Dengan demikian, ayat ini melarang umat Islam untuk bersikap lemah dalam berjihad menghadapi orang-orang kafir dan musuh-musuh mereka.

Kemudian disebutkan: Wa tad'uu ilaa al-salm (dan minta damai). Huruf al-wawu di sini adalah 'athf yang menyandingkan dengan kata sebelumnya: Falaa tahinuu (janganlah kamu lemah). Sehingga penggalan ayat ini juga merupakan larangan kepada Muslimin. Mereka dilarang meminta al-salm kepada orang-orang kafir. Makna al-salm adalah al-shulh (perjanjian damai).

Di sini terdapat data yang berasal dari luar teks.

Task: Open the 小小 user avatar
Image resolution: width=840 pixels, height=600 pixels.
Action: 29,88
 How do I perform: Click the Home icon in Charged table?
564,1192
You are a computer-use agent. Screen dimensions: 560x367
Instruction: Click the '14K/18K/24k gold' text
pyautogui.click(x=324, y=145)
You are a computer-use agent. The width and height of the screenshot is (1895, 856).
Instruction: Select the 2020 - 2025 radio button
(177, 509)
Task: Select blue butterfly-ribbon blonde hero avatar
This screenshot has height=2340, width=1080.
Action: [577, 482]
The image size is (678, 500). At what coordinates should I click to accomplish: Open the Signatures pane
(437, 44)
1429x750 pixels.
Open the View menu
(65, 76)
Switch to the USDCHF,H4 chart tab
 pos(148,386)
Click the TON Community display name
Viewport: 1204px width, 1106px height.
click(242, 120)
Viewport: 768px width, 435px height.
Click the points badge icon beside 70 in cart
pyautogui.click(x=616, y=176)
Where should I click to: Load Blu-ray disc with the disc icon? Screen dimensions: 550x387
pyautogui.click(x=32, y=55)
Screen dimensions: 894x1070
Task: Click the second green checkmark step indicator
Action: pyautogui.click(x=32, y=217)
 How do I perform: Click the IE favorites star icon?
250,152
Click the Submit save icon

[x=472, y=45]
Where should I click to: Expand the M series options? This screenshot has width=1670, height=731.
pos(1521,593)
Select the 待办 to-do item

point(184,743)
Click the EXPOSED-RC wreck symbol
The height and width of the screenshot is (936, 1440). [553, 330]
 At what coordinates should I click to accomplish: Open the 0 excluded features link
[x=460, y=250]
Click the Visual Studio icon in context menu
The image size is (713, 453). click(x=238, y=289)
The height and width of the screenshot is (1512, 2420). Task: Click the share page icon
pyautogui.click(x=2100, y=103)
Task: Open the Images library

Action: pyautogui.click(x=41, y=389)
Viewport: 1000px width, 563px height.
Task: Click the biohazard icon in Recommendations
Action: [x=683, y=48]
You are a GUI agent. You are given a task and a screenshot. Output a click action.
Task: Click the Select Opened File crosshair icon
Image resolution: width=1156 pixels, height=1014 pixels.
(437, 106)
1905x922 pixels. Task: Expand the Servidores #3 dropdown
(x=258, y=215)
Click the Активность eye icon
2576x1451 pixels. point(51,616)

Demikian menurut Imam al-Qurthubi. Ibnu Katsir juga menafsirkannya sebagai al-muhaadanah wa al-musaalamah (perjanjian dan perdamaian), dan melakukan gencatan senjata antar kalian dengan orang-orang kafir.

Menurut al-Khazin, perdamaian yang dilarang oleh ayat ini adalah perdamaian yang sifatnya abadi. Mufassir tersebut berkata, ”Janganlah kalian mengajak orang-orang kafir kepada perdamaian selama-lamanya. Allah SWT telah melarang mereka untuk mengajak kepada orang-orang kafir kepada perjanjian dan memerintahkan untuk memerangi mereka hingga mereka menyerah."

Jika dikaitkan dengan perintah melakukan jihad dan perintah memerangi orang-orang kafir hingga mereka beriman atau menjadi ahli dzimmah yang tunduk terhadap hukum Islam dan membayar jizyah (lihat: QS. al-Taubah [9]: 29), kesimpulan tersebut menemukan benang merahnya. Itu juga yang diputuskan Rasulullah pada Perjanjian Hudaibiyyah. Dalam perjanjian tersebut, dibatasi dengan masa, yakni sepuluh tahun.

Lalu dilanjutkan dengan firman-Nya: Wa antum al-a'lawna (padahal kamulah yang di atas). Huruf al-wawu di sini merupakan wawu al-haal (yang menunjukkan keadaan). Artinya, larangan untuk berdamai dengan orang-orang kafir itu tatkala kalian dalam keadaan lebih kuat, dan lebih besar, baik jumlah kalian maupun persiapan kalian. Ibnu Katsir berkata, ”Yakni dalam keadaan kalian mengungguli musuh-musuh kalian."

Ketika Musuh Lebih Kuat

Manakala keadaannya sebaliknya, yakni orang-orang kafir lebih kuat dan lebih banyak jika dibandingkan dengan seluruh kaum Muslimin dan imam (atau khalifah ) pun memandang terdapat kemaslahatan pada perdamaian tersebut, maka dia bisa melakukannya.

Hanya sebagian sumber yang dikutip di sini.